───── PAGE EXCERPT

Investigating Unidentified Human Remains
By: Joseph Giacalone
The first thing to do in any death investigation is to determine who your victim is, but what happens when you have unidentified human remains? These cases are the toughest of all to solve, take it from someone that spent years working to identify human remains from the World Trade Center attack. Often, these cases go beyond the routine and primary identification procedures of fingerprint submissions or dental comparisons. Even with DNA there is no guarantee that you will identify your victim – you still need a known DNA sample to make a successful comparison.
Death investigations are a team sport. The detectives and the medical examiner / coroner, must work together with the common goal of identifying the human remains. Identifying human remains always starts at the crime scene investigation. A forensic anthropologist, especially at the scene, can save countless hours by being able to identify if the remains are even human. The medical examiner / coroner can then attempt to establish the cause and manner of death. Other forensic specialists such as the odontologist (dentist), entomologist (insects) or botanist (plants) will often play a critical role in identification and investigation.
Investigators may find and use several databases that may help identify human remains including: the Combined DNA Index System (CODIS), the National Crime Information Center (NCIC), and the National Missing and Unidentified Persons System (NamUs). Each system records information on missing individuals as well as catalogue human remains. These systems are searchable databases that law enforcement can use to identify remains and identify serial crimes. NamUs, even allows civilians the opportunity to upload information into the program to help in identifying their loved ones.
A positive identification does four things for the investigator:
- Establish leads
- Investigative timeline
- Develop suspects
- Build Victimology
Since statistics show that most people are victimized by who they know, it is of the utmost importance to make identification. Without an identification, you have no leads. There is an old investigation maxim, “Good info good case, no info no case.” It is the most important element of building a complete Victimology. The Victimology tells investigators who the person was, what they liked to do, who their friends, family and co-workers were and sometimes their enemies.
The Victimology allows the investigator to establish the timeline of events leading up to the persons disappearance and subsequent demise, whether it will be classified by the medical examiner / coroner as natural, accidental, suicide or homicide. The timeline will enable investigators to corroborate or disprove alibis, establish the element of opportunity and provide a starting point from where to launch the investigation from. The timeline can be recorded electronically, on a flip chart, on a chalkboard or anywhere the investigators can have access to it.

──────────
───── RAW DATA

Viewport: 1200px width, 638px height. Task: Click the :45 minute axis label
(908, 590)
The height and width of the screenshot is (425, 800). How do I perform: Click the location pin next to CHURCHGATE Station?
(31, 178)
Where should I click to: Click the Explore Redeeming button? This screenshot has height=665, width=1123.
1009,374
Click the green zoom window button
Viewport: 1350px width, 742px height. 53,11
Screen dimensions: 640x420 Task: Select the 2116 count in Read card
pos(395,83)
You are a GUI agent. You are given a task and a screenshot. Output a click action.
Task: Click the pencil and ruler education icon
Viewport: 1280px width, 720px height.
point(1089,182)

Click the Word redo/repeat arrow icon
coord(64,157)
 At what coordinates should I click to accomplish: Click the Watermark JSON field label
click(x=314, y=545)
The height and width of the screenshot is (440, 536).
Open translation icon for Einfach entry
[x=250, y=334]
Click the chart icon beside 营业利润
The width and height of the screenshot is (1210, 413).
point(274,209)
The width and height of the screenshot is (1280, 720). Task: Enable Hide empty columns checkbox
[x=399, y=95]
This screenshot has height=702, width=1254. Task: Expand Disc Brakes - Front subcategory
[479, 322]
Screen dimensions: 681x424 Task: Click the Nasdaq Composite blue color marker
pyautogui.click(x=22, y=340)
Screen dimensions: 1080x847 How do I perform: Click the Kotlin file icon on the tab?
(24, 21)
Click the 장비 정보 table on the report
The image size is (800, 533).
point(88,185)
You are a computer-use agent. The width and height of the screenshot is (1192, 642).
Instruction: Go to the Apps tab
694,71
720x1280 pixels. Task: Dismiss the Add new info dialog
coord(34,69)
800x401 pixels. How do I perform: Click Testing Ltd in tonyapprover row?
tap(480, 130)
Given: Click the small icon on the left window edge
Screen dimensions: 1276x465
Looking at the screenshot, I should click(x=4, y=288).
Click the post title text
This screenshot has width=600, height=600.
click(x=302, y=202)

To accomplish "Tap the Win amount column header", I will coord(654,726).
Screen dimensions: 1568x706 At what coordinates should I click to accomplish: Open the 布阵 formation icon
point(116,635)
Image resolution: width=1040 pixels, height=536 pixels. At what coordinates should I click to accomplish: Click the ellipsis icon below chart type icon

──────────

*ACTIVITY*: Reproduce word for word the passage of the article on identifying human remains between "A positive identification" and "sometimes their enemies.", inclusive.

*OUTPUT FOR THIS EXERCISE*:
A positive identification does four things for the investigator:
- Establish leads
- Investigative timeline
- Develop suspects
- Build Victimology
Since statistics show that most people are victimized by who they know, it is of the utmost importance to make identification. Without an identification, you have no leads. There is an old investigation maxim, “Good info good case, no info no case.” It is the most important element of building a complete Victimology. The Victimology tells investigators who the person was, what they liked to do, who their friends, family and co-workers were and sometimes their enemies.